Magliona a caccia della laureaDal 5 al 7 luglio il campione italiano prototipi contro la sua gara-tabù nel CIVM, la mitica Trento-Bondone, al volante dell’Osella PA21 Evo: “Qui dobbiamo essere al 101%”

SASSARI, 3 luglio 2013. Il suo unico successo a Trento è targato 2008. Ora il sassarese Omar Magliona ritorna sul monte Bondone per sfidare quella che negli ultimi anni è la sua gara-tabù nel Campionato Italiano Velocità Montagna e che, considerata l’“università” delle salite, nel weekend del 7 luglio celebra la 63esima edizione. La prova del CIVM è valida anche per il Campionato Europeo e dunque tutti i grandi della specialità sono attesi nel capoluogo trentino. Il campione italiano prototipi CN punta dritto alla rivincita dopo le ultime sfortunate apparizioni sul tecnico e impegnativo tracciato del Bondone ritrovando l’Osella PA21 Evo Honda da 2000cc curata dal Team Faggioli e gommata Marangoni con la quale l’alfiere della scuderia Ateneo è tuttora imbattuto nel Tricolore 2013 ma è costretto a inseguire in classifica per aver disputato una salita di gara in meno rispetto ai rivali per il titolo. Il driver sardo punta quindi al massimo dei punti, che resta l’obiettivo principale, oltre a spezzare una serie di partecipazioni deludenti alla Trento-Bondone, dove vincere la sfida contro cronometro e avversari ha appunto il sapore della “laurea” e per questo Magliona ci tiene particolarmente.

A Trento dobbiamo essere al 101% – dichiara Omar – perché sul Bondone non ci sono storie.
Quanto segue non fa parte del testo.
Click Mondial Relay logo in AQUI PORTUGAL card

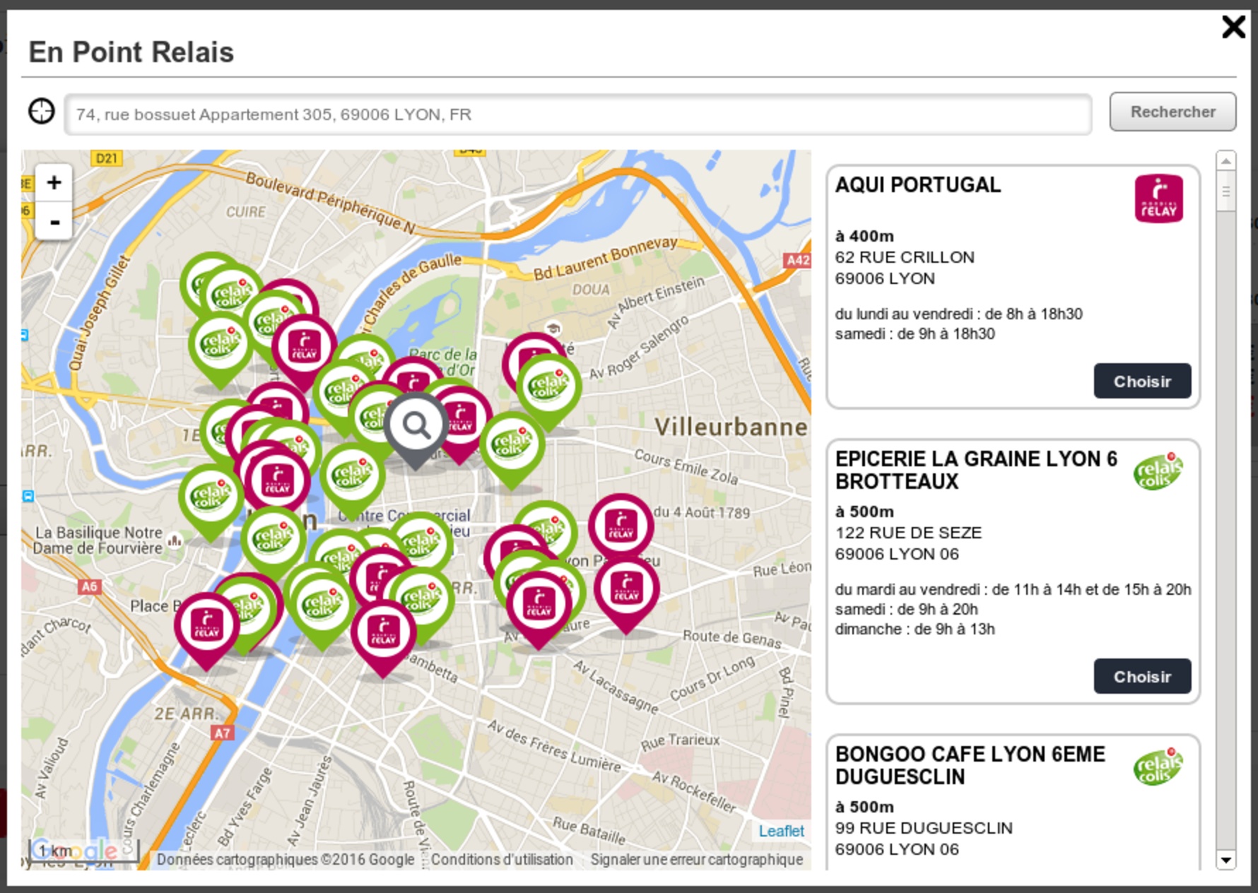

Devi essere più che a posto con pneumatici, assetto, telaio e motore, oltre che come concentrazione e tecnica di pilotaggio. Il tracciato è anche il più lungo del campionato, di molto rispetto agli altri, e non ti concede la minima sbavatura. È la gara più ostica e dura a livello fisico, telaistico e motoristico. Nel 2008 ho vinto, ma negli ultimi anni ho rotto un semiasse in partenza, ho sofferto problemi di gomme e nel 2012 mi sono dovuto ritirare per inconvenienti all’impianto frenante. Per questo stavolta l’imperativo è essere più che perfetti. Siamo motivatissimi e non vediamo l’ora di sfidare la concorrenza e questo tabù che è la volta di sovvertire.”

Il tracciato della 63° Trento-Bondone misura 17,3 chilometri, con dislivello tra partenza e arrivo di 1350 metri (pendenza media dell’8,88%). Il programma del settimo round del CIVM prevede venerdì 5 luglio verifiche sportive e tecniche, sabato 6 due manche di prove ufficiali a partire dalle 9 e domenica 7 luglio il via della gara, su manche unica, alle 11.